Betageri is also a translator He has translated Indian writers like P. Lankesh into English, and the works of writers like Poe, Whitman, Pessoa, Sorescu, Rimbaud, Neruda and Pasolini into Kannada.

== Art and photography ==

Ankur Betageri has exhibited his photographs at various places including ICCR, Delhi (2012), St. Stephen's College (2012) and Delhi University (2011). His photographic work often juxtaposes text and image creating the experience of what he calls "existential pause" and "bare silence". Betageri's artistic practices involve interventions in advertising billboards and the use of stencils, reproductions of paintings and photographic images in unconventional places like public washrooms, public walls, parks and marketplaces.

Betageri is the founder of the public arts platform Hulchul, known for its novel public art practices like public art exhibits, washroom art projects, poetry reading in public places and creating social sculptures with trees in the city of Delhi.
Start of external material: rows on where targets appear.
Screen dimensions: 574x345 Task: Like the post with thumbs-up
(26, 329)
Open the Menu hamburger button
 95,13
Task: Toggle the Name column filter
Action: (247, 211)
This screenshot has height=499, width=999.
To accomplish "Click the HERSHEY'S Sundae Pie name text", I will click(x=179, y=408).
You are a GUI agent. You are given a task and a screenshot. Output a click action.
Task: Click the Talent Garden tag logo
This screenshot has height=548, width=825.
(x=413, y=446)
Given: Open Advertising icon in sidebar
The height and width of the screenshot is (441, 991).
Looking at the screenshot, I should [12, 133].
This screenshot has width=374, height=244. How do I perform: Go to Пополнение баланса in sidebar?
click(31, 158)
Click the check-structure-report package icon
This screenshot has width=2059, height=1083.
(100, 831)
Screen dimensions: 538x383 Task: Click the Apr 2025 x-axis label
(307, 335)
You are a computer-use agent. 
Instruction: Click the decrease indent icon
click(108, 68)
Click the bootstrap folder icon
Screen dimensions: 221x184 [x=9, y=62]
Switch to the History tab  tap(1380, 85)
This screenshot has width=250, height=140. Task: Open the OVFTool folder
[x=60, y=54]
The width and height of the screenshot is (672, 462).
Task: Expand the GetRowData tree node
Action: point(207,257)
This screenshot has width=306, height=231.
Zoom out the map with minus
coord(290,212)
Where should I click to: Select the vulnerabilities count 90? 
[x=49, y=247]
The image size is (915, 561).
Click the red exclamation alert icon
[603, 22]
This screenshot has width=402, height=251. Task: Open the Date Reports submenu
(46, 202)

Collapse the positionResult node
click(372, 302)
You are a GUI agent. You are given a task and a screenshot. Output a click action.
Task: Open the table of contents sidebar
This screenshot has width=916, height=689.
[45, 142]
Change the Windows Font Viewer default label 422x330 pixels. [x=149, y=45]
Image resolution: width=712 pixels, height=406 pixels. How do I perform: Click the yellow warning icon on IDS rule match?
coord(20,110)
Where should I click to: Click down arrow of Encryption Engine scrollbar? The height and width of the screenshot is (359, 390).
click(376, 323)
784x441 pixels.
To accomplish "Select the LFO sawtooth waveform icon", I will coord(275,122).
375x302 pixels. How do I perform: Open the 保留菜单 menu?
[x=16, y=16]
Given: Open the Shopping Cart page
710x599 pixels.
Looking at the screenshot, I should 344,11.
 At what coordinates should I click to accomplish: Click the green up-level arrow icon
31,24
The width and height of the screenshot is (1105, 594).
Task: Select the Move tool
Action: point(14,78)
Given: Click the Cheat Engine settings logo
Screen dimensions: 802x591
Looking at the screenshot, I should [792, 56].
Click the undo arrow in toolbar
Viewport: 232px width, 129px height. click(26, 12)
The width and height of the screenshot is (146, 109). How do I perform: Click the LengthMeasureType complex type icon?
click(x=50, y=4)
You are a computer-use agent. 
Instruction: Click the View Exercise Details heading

Hulchul's washroom art project has been recognized as a first and listed in the Limca Book of Records.

== Bibliography ==
Books

English
- Bhog and Other Stories (Pilli Books, 2010)
- The Bliss and Madness of Being Human (Poetrywala, 2013)

Kannada
- Hidida Usiru (Abhinava Prakashana, 2004)
- Idara Hesaru (Abhinava Prakashana, 2006)
- Haladi Pustaka (Kanva Prakashana, 2009)
- Malavika mattu Itara Kathegalu (Sahitya Bhandara, 2011)

Translation into other languages
- Basant Badal Deta Hai Muhavre (Hindi, Yash Prakashan, 2011)

Journal articles
- A Case for the Standardization of Indian English Indian Literature, Vol. 61, No. 1 (297).
- The Breaking of Shakuntala Indian Literature, Vol. 62, No. 5 (307).
- A Refutation of M.N. Srinivas's Theory of Sanskritization New English Review, 2018/7.